-- DATA SUPPLIED --
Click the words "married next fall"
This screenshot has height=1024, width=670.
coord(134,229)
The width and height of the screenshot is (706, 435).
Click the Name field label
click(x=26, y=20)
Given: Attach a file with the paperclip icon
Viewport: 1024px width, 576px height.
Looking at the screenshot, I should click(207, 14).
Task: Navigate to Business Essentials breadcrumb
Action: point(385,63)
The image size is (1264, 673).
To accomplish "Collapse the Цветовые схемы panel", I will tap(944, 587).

==

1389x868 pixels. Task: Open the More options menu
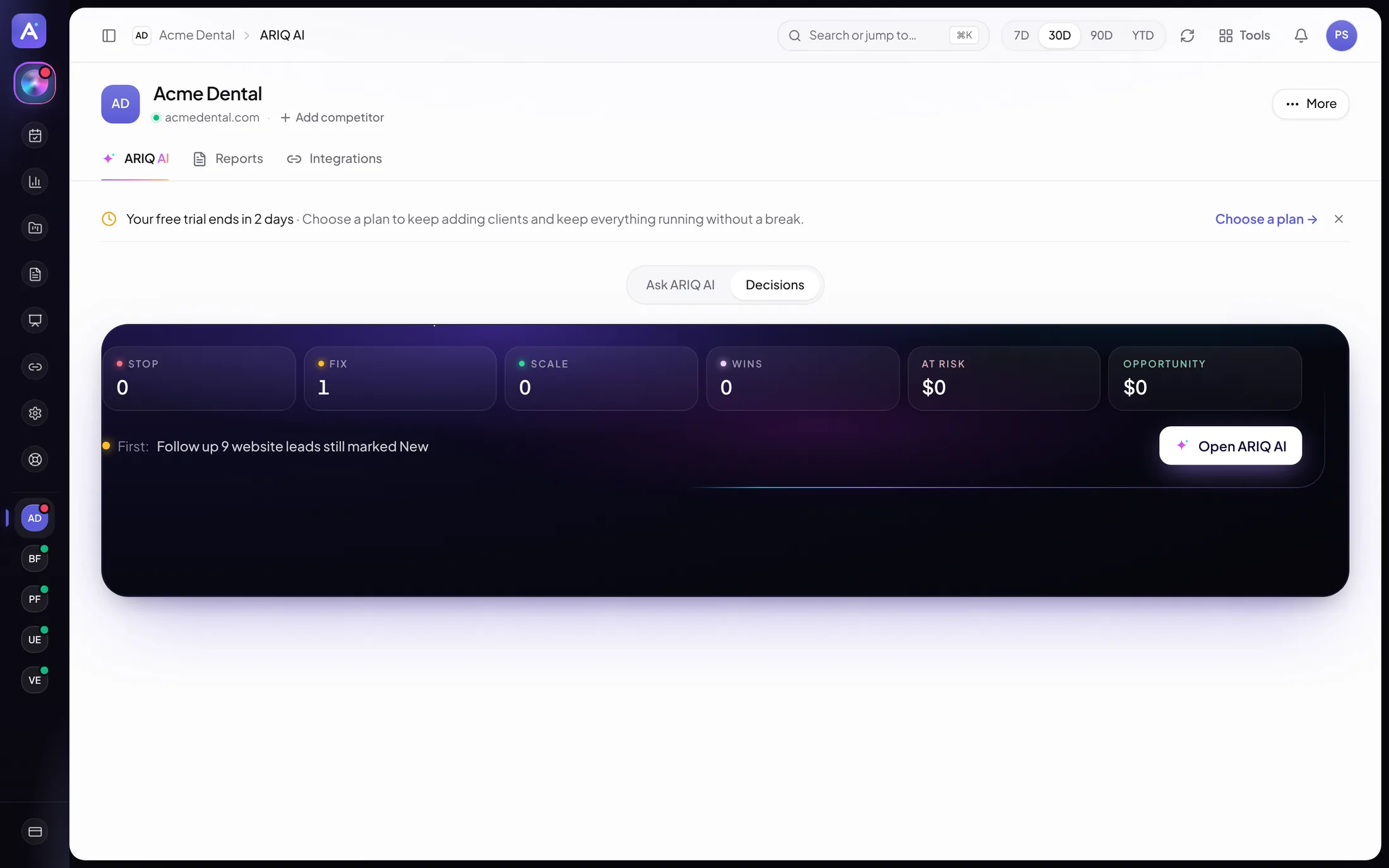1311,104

-- EXERCISE DESCRIPTION --
Exactly the lines above from the one with "The width and" to the one with "The image size is (1264, 673).", both included, are to be quoted; leave the rest out.

-- EXERCISE RESULT --
The width and height of the screenshot is (706, 435).
Click the Name field label
click(x=26, y=20)
Given: Attach a file with the paperclip icon
Viewport: 1024px width, 576px height.
Looking at the screenshot, I should click(207, 14).
Task: Navigate to Business Essentials breadcrumb
Action: point(385,63)
The image size is (1264, 673).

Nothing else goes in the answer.